:: YOUR OBJECTIVE ::
The entries that follow need to be retyped verbatim.

:: AVAILABLE RECORDS ::
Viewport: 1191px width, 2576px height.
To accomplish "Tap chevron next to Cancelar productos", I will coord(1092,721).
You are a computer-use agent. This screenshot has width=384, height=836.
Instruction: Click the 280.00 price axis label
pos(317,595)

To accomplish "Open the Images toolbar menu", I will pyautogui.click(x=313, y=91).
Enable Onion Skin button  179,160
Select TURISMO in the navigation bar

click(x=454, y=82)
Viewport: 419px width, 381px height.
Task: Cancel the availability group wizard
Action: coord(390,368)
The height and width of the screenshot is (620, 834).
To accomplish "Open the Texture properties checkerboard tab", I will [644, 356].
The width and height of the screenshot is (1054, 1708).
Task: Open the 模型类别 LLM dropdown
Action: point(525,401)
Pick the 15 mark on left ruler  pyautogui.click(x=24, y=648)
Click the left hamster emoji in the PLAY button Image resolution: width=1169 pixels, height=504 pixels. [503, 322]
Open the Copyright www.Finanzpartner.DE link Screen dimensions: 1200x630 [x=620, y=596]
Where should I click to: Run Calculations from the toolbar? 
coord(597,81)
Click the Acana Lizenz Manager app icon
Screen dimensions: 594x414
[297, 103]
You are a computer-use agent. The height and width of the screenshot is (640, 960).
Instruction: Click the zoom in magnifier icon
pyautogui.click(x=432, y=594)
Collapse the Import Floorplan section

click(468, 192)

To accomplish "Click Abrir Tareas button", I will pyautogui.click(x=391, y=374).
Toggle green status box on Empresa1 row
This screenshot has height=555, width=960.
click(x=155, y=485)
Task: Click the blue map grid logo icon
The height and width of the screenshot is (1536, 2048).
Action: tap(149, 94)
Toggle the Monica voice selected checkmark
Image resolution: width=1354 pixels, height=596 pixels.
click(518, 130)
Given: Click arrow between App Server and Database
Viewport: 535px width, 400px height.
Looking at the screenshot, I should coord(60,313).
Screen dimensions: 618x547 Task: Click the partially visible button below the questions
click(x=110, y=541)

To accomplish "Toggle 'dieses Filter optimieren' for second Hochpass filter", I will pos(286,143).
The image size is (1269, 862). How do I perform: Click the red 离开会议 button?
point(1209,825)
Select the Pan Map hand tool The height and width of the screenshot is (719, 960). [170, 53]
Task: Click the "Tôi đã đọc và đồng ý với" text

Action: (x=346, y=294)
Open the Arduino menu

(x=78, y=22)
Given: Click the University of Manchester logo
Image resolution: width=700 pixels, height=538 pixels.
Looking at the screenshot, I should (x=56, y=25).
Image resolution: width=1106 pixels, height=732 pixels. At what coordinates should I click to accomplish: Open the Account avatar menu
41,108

:: SOLUTION TO THIS PROBLEM ::
Viewport: 1191px width, 2576px height.
To accomplish "Tap chevron next to Cancelar productos", I will coord(1092,721).
You are a computer-use agent. This screenshot has width=384, height=836.
Instruction: Click the 280.00 price axis label
pos(317,595)

To accomplish "Open the Images toolbar menu", I will pyautogui.click(x=313, y=91).
Enable Onion Skin button  179,160
Select TURISMO in the navigation bar

click(x=454, y=82)
Viewport: 419px width, 381px height.
Task: Cancel the availability group wizard
Action: coord(390,368)
The height and width of the screenshot is (620, 834).
To accomplish "Open the Texture properties checkerboard tab", I will [644, 356].
The width and height of the screenshot is (1054, 1708).
Task: Open the 模型类别 LLM dropdown
Action: point(525,401)
Pick the 15 mark on left ruler  pyautogui.click(x=24, y=648)
Click the left hamster emoji in the PLAY button Image resolution: width=1169 pixels, height=504 pixels. [503, 322]
Open the Copyright www.Finanzpartner.DE link Screen dimensions: 1200x630 [x=620, y=596]
Where should I click to: Run Calculations from the toolbar? 
coord(597,81)
Click the Acana Lizenz Manager app icon
Screen dimensions: 594x414
[297, 103]
You are a computer-use agent. The height and width of the screenshot is (640, 960).
Instruction: Click the zoom in magnifier icon
pyautogui.click(x=432, y=594)
Collapse the Import Floorplan section

click(468, 192)

To accomplish "Click Abrir Tareas button", I will pyautogui.click(x=391, y=374).
Toggle green status box on Empresa1 row
This screenshot has height=555, width=960.
click(x=155, y=485)
Task: Click the blue map grid logo icon
The height and width of the screenshot is (1536, 2048).
Action: tap(149, 94)
Toggle the Monica voice selected checkmark
Image resolution: width=1354 pixels, height=596 pixels.
click(518, 130)
Given: Click arrow between App Server and Database
Viewport: 535px width, 400px height.
Looking at the screenshot, I should coord(60,313).
Screen dimensions: 618x547 Task: Click the partially visible button below the questions
click(x=110, y=541)

To accomplish "Toggle 'dieses Filter optimieren' for second Hochpass filter", I will pos(286,143).
The image size is (1269, 862). How do I perform: Click the red 离开会议 button?
point(1209,825)
Select the Pan Map hand tool The height and width of the screenshot is (719, 960). [170, 53]
Task: Click the "Tôi đã đọc và đồng ý với" text

Action: (x=346, y=294)
Open the Arduino menu

(x=78, y=22)
Given: Click the University of Manchester logo
Image resolution: width=700 pixels, height=538 pixels.
Looking at the screenshot, I should (x=56, y=25).
Image resolution: width=1106 pixels, height=732 pixels. At what coordinates should I click to accomplish: Open the Account avatar menu
41,108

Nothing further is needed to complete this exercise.